# [WHAT THE TASK ASKS]
Every line of the entries below that mentions "computer" is to be copied out.

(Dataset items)

====

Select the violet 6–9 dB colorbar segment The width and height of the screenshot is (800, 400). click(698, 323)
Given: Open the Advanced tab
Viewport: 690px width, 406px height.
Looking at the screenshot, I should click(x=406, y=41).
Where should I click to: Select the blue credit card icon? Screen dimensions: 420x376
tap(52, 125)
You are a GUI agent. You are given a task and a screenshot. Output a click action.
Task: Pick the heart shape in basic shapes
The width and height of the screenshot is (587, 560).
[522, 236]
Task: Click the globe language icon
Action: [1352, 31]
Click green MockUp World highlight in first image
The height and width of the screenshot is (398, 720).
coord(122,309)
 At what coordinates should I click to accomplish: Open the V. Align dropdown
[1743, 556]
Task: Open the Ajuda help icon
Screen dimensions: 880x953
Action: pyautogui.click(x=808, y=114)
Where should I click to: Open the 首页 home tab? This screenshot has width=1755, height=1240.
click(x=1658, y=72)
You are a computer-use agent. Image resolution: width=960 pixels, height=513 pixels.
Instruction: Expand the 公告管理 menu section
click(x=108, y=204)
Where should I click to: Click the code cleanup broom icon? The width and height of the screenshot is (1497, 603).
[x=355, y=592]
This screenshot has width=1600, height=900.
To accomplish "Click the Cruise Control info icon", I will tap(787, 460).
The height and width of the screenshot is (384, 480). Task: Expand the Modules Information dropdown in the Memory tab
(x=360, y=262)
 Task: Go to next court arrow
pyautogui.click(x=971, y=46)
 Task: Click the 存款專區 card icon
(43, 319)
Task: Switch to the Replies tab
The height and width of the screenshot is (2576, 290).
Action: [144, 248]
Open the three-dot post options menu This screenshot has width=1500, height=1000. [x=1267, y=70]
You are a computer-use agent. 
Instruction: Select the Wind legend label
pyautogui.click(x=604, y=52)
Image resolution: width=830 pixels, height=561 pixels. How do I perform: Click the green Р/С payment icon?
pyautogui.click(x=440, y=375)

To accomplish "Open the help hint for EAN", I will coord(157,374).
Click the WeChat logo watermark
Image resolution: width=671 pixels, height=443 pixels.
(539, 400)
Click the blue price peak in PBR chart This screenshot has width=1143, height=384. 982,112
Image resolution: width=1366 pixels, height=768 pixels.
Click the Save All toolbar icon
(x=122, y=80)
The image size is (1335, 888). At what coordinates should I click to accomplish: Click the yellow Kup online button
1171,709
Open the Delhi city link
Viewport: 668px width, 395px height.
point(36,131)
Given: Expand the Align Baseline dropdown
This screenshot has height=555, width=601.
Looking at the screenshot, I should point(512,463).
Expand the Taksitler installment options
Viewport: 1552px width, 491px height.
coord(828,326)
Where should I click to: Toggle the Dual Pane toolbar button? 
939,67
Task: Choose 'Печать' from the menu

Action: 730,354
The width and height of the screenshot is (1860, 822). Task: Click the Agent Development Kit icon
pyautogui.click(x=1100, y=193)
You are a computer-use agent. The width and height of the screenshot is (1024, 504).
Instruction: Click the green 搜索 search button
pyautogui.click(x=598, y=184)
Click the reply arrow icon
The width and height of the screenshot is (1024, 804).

====

# [ANSWER FOR THIS EXERCISE]
You are a computer-use agent. Image resolution: width=960 pixels, height=513 pixels.
You are a computer-use agent. 
You are a computer-use agent. The width and height of the screenshot is (1024, 504).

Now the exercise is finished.